Top of INFORMATION
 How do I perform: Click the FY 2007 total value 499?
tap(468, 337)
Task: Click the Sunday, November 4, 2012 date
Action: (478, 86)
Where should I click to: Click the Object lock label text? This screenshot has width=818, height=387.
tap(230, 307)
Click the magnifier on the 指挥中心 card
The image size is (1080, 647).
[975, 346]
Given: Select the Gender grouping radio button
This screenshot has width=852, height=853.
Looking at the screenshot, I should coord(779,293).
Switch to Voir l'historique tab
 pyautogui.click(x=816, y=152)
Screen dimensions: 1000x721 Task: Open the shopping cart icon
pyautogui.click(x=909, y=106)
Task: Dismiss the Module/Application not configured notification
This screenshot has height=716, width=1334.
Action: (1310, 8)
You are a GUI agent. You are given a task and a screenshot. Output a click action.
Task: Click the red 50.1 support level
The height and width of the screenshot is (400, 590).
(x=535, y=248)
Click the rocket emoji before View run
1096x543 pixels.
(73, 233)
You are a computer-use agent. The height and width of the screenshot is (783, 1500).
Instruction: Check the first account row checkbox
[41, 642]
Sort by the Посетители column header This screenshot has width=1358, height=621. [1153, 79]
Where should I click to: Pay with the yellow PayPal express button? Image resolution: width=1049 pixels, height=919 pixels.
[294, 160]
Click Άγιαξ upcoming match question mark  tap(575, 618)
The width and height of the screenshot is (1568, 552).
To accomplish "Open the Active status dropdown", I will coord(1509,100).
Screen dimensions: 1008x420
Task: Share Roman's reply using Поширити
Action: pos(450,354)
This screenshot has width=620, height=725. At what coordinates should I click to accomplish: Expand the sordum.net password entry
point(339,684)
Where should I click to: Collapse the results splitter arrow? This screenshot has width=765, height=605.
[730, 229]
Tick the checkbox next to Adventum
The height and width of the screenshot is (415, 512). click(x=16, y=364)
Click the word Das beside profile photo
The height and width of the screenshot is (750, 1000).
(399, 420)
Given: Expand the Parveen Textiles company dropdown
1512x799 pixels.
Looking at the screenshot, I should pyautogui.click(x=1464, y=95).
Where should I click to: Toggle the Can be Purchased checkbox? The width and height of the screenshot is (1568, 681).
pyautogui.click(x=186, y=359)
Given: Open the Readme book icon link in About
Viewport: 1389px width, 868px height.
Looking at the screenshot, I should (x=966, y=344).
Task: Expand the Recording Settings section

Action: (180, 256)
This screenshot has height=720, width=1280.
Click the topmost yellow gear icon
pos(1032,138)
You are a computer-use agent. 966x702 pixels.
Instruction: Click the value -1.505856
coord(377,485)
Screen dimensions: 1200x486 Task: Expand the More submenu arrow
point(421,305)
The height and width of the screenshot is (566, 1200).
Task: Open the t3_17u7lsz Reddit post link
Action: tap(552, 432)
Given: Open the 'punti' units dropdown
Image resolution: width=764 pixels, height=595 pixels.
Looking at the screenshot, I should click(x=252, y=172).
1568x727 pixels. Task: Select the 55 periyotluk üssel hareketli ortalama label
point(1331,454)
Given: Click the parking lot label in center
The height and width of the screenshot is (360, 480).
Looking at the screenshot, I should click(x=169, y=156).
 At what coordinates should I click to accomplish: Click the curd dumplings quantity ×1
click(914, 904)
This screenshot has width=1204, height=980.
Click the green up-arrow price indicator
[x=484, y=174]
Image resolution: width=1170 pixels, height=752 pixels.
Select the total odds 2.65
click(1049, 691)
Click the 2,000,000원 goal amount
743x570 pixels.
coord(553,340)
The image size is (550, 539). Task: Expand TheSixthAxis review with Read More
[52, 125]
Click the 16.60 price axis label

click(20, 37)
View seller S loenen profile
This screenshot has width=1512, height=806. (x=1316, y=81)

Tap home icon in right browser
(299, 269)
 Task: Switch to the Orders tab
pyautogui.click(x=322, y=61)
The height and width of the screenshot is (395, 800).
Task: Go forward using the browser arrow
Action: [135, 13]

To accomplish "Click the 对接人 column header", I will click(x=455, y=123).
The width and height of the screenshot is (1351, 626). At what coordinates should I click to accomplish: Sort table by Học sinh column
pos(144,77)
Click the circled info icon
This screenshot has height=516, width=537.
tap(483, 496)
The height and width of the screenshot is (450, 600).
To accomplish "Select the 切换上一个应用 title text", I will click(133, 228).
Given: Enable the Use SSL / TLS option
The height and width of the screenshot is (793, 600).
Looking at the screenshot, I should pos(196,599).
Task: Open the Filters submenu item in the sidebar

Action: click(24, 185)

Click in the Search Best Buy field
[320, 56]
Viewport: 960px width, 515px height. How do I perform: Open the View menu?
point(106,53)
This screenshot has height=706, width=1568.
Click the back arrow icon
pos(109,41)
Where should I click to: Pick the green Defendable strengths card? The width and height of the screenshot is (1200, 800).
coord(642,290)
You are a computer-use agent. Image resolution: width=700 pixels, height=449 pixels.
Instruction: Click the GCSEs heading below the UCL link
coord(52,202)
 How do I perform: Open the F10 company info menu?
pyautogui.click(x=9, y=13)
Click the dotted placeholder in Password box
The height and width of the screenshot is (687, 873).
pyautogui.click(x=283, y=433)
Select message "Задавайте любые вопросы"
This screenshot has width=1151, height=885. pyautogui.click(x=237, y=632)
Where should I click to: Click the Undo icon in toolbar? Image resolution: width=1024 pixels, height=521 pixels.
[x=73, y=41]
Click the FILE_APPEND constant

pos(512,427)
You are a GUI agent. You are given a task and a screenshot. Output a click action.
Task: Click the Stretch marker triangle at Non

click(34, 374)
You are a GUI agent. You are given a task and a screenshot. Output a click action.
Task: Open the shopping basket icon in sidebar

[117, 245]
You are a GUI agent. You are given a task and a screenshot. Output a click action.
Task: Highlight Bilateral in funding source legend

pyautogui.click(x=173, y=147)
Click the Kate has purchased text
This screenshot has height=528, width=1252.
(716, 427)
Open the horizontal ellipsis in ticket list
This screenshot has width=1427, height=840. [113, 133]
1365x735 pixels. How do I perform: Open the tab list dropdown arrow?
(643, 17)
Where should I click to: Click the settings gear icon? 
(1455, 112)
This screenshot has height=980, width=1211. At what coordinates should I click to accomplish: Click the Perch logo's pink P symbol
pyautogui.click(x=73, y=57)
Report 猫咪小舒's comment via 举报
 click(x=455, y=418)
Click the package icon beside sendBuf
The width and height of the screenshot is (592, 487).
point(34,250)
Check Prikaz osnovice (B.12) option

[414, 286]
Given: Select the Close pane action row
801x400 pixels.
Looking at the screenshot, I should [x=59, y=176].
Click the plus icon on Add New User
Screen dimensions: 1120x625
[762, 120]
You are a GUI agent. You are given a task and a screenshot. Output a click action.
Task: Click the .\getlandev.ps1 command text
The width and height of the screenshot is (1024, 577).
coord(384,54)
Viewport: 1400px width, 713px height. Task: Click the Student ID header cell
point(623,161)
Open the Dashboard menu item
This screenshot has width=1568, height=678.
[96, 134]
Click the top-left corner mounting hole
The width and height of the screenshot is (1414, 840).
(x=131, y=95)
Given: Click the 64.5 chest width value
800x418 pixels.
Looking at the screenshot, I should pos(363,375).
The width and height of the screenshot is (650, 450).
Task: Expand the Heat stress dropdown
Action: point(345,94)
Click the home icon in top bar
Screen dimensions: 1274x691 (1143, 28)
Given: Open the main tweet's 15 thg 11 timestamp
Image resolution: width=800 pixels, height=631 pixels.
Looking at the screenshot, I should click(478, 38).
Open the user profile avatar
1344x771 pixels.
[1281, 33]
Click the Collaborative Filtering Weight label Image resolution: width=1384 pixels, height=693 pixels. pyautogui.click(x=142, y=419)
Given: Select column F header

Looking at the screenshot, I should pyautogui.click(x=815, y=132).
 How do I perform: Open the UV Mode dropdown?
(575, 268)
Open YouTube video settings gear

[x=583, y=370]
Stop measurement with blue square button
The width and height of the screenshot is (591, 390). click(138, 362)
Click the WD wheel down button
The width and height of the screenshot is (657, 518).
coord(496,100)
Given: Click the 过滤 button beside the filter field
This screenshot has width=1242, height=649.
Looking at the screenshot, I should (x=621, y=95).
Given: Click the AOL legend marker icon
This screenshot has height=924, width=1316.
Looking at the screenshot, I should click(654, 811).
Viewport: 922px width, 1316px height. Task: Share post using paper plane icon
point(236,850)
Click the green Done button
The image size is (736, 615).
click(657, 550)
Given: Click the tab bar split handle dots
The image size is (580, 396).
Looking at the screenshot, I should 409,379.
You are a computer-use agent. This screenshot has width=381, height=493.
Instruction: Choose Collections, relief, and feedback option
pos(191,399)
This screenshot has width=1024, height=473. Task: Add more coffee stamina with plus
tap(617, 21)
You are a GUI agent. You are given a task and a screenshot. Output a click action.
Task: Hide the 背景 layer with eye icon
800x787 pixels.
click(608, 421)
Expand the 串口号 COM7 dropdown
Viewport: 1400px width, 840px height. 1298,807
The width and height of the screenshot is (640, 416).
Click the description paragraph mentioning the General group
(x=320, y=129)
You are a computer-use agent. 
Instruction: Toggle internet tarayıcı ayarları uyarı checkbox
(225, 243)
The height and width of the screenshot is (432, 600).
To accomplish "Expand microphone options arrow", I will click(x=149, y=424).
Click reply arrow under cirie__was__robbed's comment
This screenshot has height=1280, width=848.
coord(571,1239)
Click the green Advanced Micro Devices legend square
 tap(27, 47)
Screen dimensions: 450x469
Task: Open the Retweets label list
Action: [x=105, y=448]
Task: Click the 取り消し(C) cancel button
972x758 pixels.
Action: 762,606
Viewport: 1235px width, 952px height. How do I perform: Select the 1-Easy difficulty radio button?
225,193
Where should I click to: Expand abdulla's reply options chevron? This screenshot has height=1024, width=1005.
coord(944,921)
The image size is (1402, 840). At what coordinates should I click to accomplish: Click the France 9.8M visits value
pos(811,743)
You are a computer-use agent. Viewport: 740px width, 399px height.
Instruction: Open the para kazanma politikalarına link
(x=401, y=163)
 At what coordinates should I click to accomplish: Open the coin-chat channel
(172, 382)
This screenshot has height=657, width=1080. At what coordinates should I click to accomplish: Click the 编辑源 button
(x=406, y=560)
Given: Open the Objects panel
Bottom of INFORMATION
REQUIRED WORK - Using the data above, print exactly the lines from the line that contains "The height and width of the screenshot is (400, 590)." through the line that contains "Sort by the", with both included.

RESPONSE TO THIS TASK -
The height and width of the screenshot is (400, 590).
(x=535, y=248)
Click the rocket emoji before View run
1096x543 pixels.
(73, 233)
You are a computer-use agent. The height and width of the screenshot is (783, 1500).
Instruction: Check the first account row checkbox
[41, 642]
Sort by the Посетители column header This screenshot has width=1358, height=621. [1153, 79]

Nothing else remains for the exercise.